Mars 2022 :
la guerre ?

Par l’ironie que pratique souvent l’histoire, l’invasion de l’Ukraine coïncide avec le mois consacré au dieu de la guerre, Arès pour les Grecs, Mars pour les Romains. La racine grecque du nom évoque le fléau. Le caractère de ce dieu de l’Olympe est de se réjouir du carnage et du sang sans souci de justice, sans cause à défendre. Alors que les autres dieux prennent parti lors des conflits qui éclatent entre les humains, Arès reste étranger à toute préférence, à tout jugement. Le mythe nous rend ainsi attentifs à ce qui sous-tend les agressions belliqueuses : les motifs apparents et les faits terrifiants dissimulent un sens qui traverse tous les événements du même genre et qui fait que l’histoire se répète. Au plus près de nous, Hitler et la Pologne, Poutine et l’Ukraine…

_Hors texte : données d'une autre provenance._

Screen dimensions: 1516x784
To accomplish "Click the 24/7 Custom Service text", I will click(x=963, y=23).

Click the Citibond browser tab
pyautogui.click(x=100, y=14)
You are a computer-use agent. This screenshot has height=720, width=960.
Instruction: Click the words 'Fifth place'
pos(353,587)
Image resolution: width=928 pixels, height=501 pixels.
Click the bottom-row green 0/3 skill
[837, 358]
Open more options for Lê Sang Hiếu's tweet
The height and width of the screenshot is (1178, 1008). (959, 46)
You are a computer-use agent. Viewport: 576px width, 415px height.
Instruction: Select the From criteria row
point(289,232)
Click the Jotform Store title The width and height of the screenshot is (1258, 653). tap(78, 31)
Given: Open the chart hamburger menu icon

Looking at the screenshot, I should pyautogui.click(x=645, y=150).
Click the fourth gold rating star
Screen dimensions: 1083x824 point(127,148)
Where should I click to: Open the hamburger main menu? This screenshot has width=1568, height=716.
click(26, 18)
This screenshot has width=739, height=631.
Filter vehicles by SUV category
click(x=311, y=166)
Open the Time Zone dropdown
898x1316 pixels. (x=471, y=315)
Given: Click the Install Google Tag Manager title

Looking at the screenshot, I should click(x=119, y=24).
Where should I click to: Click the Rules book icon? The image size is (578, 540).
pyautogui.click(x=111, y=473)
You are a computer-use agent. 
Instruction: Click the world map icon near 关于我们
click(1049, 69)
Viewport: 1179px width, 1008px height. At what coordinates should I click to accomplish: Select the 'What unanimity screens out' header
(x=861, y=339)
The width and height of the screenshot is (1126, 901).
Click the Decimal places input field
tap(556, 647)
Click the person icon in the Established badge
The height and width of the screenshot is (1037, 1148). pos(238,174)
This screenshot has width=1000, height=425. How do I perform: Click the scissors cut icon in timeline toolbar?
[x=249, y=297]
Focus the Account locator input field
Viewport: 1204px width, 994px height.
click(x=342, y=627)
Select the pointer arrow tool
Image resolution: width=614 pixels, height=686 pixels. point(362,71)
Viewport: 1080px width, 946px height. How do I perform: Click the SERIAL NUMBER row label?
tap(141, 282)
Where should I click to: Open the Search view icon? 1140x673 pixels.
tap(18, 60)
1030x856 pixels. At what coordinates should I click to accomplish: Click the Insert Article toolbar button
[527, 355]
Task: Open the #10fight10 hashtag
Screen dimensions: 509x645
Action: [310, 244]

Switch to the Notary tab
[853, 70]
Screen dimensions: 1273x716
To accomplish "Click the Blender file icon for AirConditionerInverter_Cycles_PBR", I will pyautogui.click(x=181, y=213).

La cécité intellectuelle et morale semble faire partie intégrante de la guerre, quelles que soient ses manifestations historiques. Aveuglement d’un individu ivre du désir de dominer… pour fuir l’angoisse de sa propre mort ou/et médiocrité ? Aveuglement d’individus qui suivent le fou de pouvoir… pour se dispenser de l’effort de penser ? Semi-aveuglement des organisations étatiques et internationales… clairvoyance que fait loucher la poursuite d’intérêts économiques, financiers et sécuritaires présumés ? Telle est l’une des faces de Polemos qu’Héraclite érige en père de toutes choses. Face qui a son revers. Réalité qui, comme toute réalité, est inextricablement liée à son opposé. Au revers de Polemos, Héraclite donne le nom d’Eris, la lutte.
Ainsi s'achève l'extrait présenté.